Would you please return the lines of the entries below starting at the line that has "阿里妈妈 (717, 244)" and ending at the line that has "一淘 (623, 244)", both included, exactly as they are?

++++++

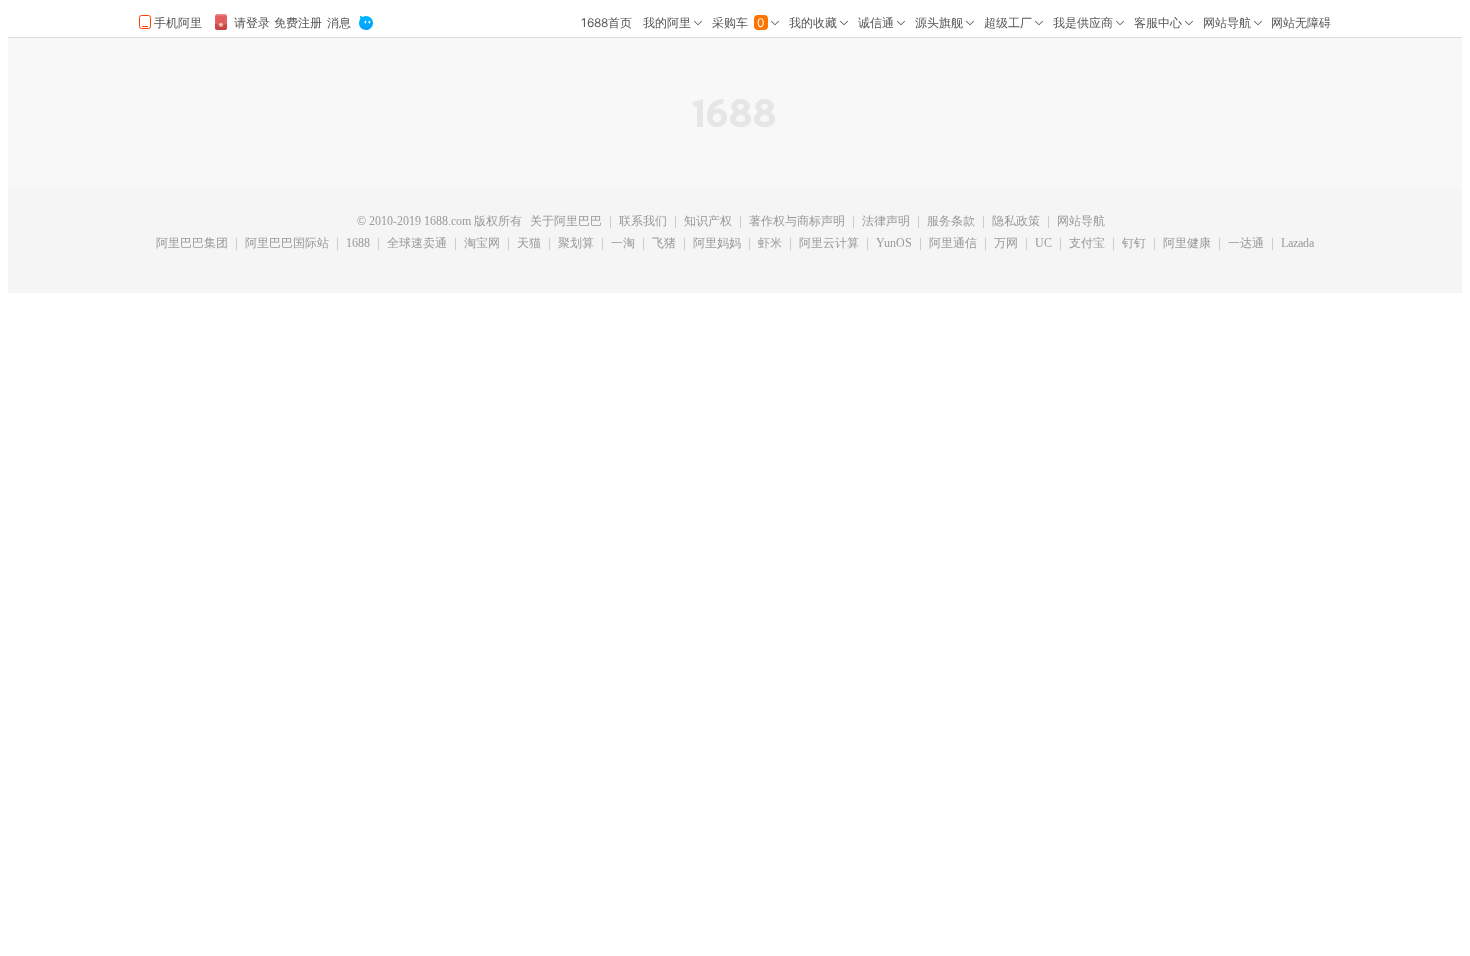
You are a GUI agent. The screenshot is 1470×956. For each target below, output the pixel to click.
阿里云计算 (829, 244)
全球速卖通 (417, 244)
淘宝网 (482, 244)
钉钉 (1134, 244)
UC (1043, 244)
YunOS (894, 244)
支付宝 (1087, 244)
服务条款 (951, 222)
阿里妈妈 (717, 244)
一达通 (1246, 244)
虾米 (770, 244)
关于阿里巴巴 (566, 222)
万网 (1006, 244)
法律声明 (886, 222)
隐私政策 (1016, 222)
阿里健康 (1187, 244)
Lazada (1297, 244)
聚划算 (576, 244)
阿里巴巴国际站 (287, 244)
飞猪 (664, 244)
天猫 (529, 244)
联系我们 (643, 222)
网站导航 (1081, 222)
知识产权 (708, 222)
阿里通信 (953, 244)
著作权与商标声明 (797, 222)
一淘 (623, 244)
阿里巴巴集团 (192, 244)
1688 (358, 244)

++++++

**Task response:**
阿里妈妈 (717, 244)
一达通 (1246, 244)
虾米 (770, 244)
关于阿里巴巴 (566, 222)
万网 (1006, 244)
法律声明 (886, 222)
隐私政策 (1016, 222)
阿里健康 (1187, 244)
Lazada (1297, 244)
聚划算 (576, 244)
阿里巴巴国际站 (287, 244)
飞猪 (664, 244)
天猫 (529, 244)
联系我们 (643, 222)
网站导航 (1081, 222)
知识产权 (708, 222)
阿里通信 (953, 244)
著作权与商标声明 (797, 222)
一淘 (623, 244)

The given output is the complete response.